Understanding Financial Leverage

Leverage is the use of debt (borrowed capital) in order to undertake an investment or project. The result is to multiply the potential returns from a project. At the same time, leverage will also multiply the potential downside risk in case the investment does not pan out. When one refers to a company, property, or investment as "highly leveraged," it means that item has more debt than equity.

The concept of leverage is used by both investors and companies. Investors use leverage to significantly increase the returns that can be provided on an investment. They lever their investments by using various instruments, including options, futures, and margin accounts. Companies can use leverage to finance their assets. In other words, instead of issuing stock to raise capital, companies can use debt financing to invest in business operations in an attempt to increase shareholder value.

Investors who are not comfortable using leverage directly have a variety of ways to access leverage indirectly. They can invest in companies that use leverage in the normal course of their business to finance or expand operations—without increasing their outlay.

Leverage might have played a factor in the 2008 Global Financial Crisis. Some believe that instead of settling for modest returns, investment companies and borrowers got greedy, opened leverage positions, and caused major market repercussions when their leveraged investments missed the mark.

Calculating Leverage

There is an entire suite of leverage financial ratios used to calculate how much debt a company is leveraging in an attempt to maximize profits. Several common leverage ratios are listed below.

Debt-to-Assets Ratio

Debt-to-Assets Ratio = Total Debt / Total Assets

A company can analyze its leverage by seeing what percent of its assets have been purchased using debt. A company can subtract the debt-to-assets ratio by 1 to find the equity-to-assets ratio. If the debt-to-assets ratio is high, a company has relied on leverage to finance its assets.

Debt-to-Equity Ratio

Debt-to-Equity Ratio = Total Debt / Total Equity

Instead of looking at what the company owns, a company can measure leverage by looking strictly at how assets have been financed. The debt-to-equity ratio is used to compare what the company has borrowed compared to what it has raised by private investors or shareholders.

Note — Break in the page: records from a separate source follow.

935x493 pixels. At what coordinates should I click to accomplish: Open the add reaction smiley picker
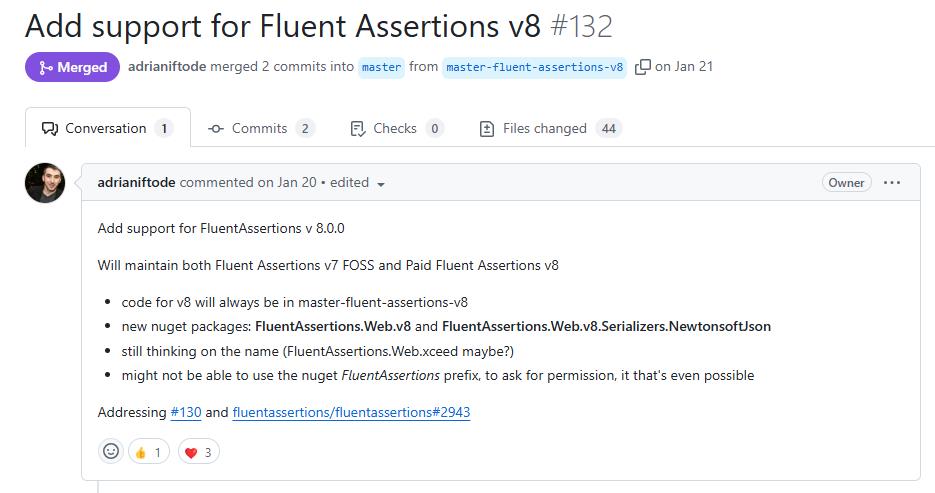pyautogui.click(x=111, y=452)
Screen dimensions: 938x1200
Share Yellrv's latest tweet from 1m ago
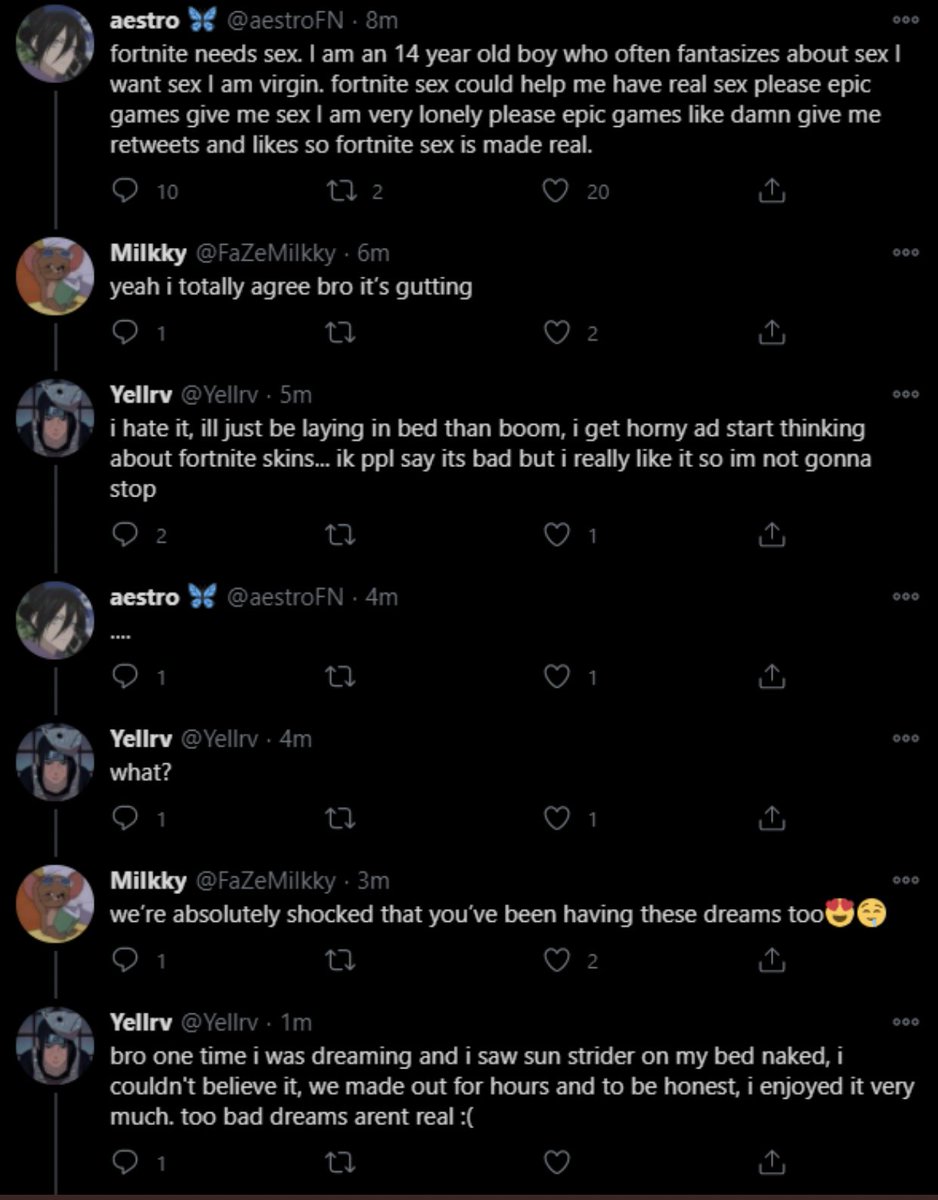pyautogui.click(x=772, y=1162)
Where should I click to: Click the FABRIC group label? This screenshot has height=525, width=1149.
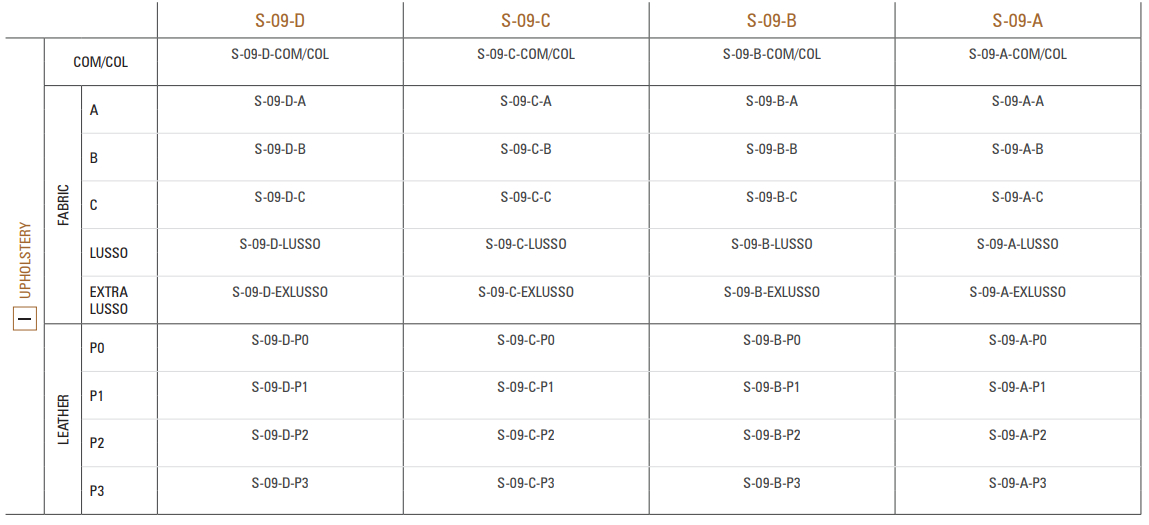tap(64, 205)
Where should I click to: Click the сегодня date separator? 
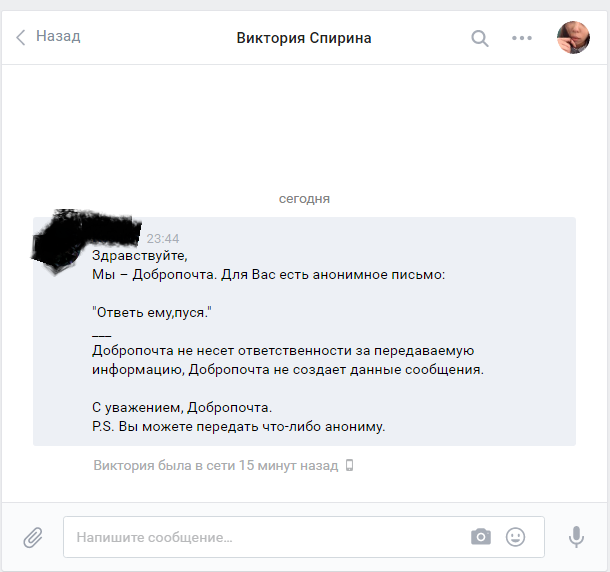click(x=304, y=199)
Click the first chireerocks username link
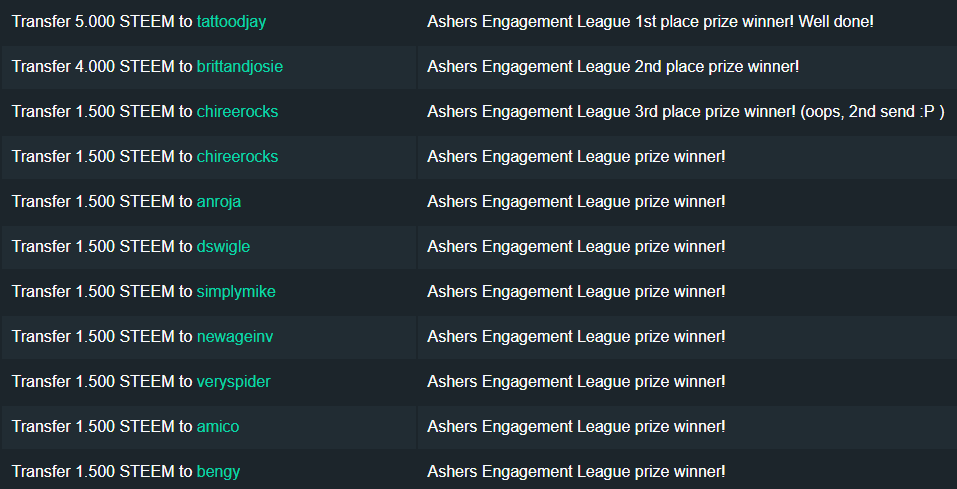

A debt-to-equity ratio greater than one means a company has more debt than equity. However, this doesn't necessarily mean a company is highly levered. Each company and industry will typically operate in a specific way that may warrant a higher or lower ratio. For example, start-up technology companies may struggle to secure financing and must often turn to private investors. Therefore, a debt-to-equity ratio of .5 may still be considered high for this industry compared.

Debt-to-EBITDA Ratio

Debt-to-EBITDA = Total Debt / Earnings Before Interest, Taxes, Depreciation, and Amortization

A company can also compare its debt to how much income it makes in a given period. The company will want to know that debt in relation to operating income that is controllable; therefore, it is common to use EBITDA instead of net income. A company that has a high debt-to-EBITDA is carrying a high degree of weight compared to what the company makes. The higher the debt-to-EBITDA, the more leverage a company is carrying.

Equity Multiplier

Equity Multiplier = Total Assets / Total Equity

Although debt is not directly considered in the equity multiplier, it is inherently included as total assets and total equity each has direct relationships with total debt. The equity multiplier attempts to understand the ownership weight of a company by analyzing how assets have been financed. A company with a low equity multiplier has financed a large portion of its assets with equity, meaning they are not highly levered.

DuPont analysis uses the "equity multiplier" to measure financial leverage. One can calculate the equity multiplier by dividing a firm's total assets by its total equity. Once figured, one multiplies the financial leverage with the total asset turnover and the profit margin to produce the return on equity.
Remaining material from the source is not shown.